明日から僕のいる校区は始業式が始まるそうだ。

僕は怠いなぁ。そんな事を思いながら家にある勉強机で本を読んでいた。

本は、夏目漱石の'こころ'

国語という教科や文法の勉強でもちやほや使われている内容だ。

みんな知っているだろうから'こころ'の説明はいいだろうと思った。


しばらく座って読んだ後、明日の学校と言う怠い場所に、始業式と言う怠い行事に参加する為に必要な物だけ用意と明日から読み始める本置いてベットに転がった。

'こころ'を読みながらベットでゴロゴロしていた。

明日雨じゃなかったら屋上で本を読もう。屋上は落ち着くし風も気持ちがいいものだ。

学校が終わると屋上まで上がり夕日が沈みかけるまで本を読むのが日常でもあった。

明日からそう言う生活がまた始まるのか。そんな事を思いながら'こころ'を閉じた。

'こころ'は後20ページぐらいで終わりそうだった。


勉強机が置かれてる逆の方向から'夕ご飯が出来た'って女の人の声が聞こえた。

母親だ。

僕の家族風景はほんの少し複雑だ。


父親は居なくて母親だけ。

生まれた時から片親で、母親は僕を一から育てた。

父親の事は聞いた事は無いが、多分ろくな事情じゃないのは母を見れば分かる気がする。

そんな僕と母と一緒に住んでいる家は二人が住むにはほんの少し大きな家だ。


そんなこんなで僕はご飯を食べ終わると両手を合わせて何も無い食器を洗い場に持っていった。

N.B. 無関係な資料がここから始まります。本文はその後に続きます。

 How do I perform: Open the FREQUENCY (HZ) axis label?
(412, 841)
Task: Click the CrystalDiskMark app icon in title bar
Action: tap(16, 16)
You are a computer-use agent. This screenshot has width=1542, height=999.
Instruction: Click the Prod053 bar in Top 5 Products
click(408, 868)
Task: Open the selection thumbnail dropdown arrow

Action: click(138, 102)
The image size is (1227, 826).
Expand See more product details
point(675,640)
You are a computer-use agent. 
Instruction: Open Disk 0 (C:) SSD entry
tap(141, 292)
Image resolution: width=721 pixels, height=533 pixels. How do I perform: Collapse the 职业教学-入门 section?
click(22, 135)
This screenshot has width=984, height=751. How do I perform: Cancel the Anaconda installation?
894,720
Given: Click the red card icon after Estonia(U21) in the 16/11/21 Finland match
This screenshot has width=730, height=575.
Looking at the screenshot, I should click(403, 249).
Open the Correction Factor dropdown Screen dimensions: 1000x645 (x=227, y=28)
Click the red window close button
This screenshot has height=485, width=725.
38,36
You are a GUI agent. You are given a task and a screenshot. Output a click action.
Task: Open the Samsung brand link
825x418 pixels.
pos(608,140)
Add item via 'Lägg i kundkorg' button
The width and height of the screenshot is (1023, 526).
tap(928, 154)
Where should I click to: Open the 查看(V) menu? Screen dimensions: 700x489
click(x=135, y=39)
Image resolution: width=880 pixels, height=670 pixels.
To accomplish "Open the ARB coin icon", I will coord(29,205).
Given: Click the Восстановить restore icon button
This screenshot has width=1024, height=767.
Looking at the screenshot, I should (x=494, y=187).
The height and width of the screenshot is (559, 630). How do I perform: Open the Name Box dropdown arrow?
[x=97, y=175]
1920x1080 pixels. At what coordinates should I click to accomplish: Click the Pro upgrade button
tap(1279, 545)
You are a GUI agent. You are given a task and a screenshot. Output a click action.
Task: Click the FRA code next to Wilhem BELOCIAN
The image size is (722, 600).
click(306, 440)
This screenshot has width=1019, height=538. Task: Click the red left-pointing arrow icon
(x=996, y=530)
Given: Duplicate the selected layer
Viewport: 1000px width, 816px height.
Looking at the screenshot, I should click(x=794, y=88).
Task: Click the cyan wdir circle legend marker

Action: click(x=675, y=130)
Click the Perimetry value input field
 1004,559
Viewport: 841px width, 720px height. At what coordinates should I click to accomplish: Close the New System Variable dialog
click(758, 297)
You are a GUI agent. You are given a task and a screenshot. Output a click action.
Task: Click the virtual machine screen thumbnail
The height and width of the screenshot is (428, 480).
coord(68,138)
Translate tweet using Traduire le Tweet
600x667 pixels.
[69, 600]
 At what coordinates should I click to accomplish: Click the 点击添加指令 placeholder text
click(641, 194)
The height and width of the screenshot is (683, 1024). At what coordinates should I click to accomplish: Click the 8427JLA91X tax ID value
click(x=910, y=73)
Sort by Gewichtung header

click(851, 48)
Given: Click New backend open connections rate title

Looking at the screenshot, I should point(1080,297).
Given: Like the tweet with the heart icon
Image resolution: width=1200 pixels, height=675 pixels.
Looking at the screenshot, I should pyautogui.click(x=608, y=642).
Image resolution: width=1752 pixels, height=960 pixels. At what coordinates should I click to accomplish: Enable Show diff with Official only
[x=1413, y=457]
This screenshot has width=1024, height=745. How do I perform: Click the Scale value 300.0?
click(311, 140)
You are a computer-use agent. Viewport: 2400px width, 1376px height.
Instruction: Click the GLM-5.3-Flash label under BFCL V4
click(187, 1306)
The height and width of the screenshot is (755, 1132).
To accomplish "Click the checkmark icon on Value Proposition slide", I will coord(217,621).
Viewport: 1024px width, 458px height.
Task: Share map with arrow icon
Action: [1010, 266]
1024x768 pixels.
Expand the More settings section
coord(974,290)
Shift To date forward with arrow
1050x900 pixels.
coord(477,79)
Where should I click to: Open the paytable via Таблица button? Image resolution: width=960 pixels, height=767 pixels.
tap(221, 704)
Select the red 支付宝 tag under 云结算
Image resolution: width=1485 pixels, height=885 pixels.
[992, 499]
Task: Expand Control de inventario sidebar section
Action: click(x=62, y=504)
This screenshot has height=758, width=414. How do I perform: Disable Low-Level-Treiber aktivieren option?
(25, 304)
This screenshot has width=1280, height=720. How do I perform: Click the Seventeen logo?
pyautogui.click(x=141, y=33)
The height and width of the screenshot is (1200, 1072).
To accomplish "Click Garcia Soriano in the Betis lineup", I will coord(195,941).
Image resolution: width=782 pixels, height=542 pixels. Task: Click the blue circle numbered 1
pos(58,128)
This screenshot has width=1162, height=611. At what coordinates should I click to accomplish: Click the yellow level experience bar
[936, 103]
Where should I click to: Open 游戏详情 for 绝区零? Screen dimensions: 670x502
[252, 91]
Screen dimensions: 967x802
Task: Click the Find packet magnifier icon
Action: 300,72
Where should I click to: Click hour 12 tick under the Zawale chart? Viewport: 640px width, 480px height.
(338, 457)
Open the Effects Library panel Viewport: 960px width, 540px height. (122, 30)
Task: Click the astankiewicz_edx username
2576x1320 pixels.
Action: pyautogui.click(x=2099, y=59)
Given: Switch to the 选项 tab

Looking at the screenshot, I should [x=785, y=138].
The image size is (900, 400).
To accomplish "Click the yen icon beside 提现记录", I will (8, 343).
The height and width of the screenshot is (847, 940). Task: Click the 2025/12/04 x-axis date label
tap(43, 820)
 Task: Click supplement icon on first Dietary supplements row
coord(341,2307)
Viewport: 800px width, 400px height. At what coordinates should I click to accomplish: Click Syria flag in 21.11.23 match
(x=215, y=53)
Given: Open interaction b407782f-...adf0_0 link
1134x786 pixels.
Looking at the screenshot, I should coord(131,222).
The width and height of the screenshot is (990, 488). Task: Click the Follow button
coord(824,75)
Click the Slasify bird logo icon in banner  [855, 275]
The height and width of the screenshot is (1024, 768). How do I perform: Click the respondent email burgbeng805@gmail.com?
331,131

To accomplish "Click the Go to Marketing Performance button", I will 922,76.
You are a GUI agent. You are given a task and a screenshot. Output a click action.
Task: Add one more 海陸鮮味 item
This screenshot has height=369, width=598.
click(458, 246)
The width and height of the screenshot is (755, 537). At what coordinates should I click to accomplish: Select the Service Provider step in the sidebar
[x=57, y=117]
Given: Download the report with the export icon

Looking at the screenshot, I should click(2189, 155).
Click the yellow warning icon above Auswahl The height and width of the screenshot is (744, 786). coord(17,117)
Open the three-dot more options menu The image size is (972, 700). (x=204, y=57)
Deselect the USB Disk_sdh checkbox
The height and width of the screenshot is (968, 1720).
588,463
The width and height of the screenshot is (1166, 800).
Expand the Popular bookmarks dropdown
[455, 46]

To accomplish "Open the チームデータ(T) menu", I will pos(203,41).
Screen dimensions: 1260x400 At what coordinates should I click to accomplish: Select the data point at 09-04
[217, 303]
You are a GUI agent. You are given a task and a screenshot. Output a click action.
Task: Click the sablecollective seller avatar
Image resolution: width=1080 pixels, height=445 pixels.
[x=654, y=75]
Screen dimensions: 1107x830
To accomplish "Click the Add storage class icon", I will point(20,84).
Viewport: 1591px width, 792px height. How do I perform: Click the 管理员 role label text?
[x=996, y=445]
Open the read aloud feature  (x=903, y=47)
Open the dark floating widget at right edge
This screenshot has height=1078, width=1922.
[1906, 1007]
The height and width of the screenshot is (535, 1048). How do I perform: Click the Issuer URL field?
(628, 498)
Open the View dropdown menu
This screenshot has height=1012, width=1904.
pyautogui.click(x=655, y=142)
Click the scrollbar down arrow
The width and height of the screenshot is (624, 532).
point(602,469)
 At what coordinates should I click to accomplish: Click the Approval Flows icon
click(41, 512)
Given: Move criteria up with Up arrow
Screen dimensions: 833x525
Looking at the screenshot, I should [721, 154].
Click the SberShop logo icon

そしてそのまま後ろ向きに回って真っ直ぐ歩いて風呂場まで向かった。

特に考えることは無く風呂に入り、そしてジャージに着替えて自分の部屋に戻った。


勉強机の横にあるベットに腰をかけてまた'こころ'を読み始めた。

しばらく読んでいた。


「私が死んだあとでも、妻が生きている以上は、あなたかぎりに打ち明けられた私の'秘密'として、すべてを腹の中にしまっておいてください」

僕は最後にある、その言葉を読み終えると本を閉じてほんの少し重い瞼をこすり、枕元に置いてあった部屋の灯りのリモコンで消灯して目を閉じた。


夏目漱石の'こころ'はまるで漱石の影の部分を炙り出している様にも感じた。

いろいろ自分の中で憶測や考察していると、意識はどこか遠くに行っていた。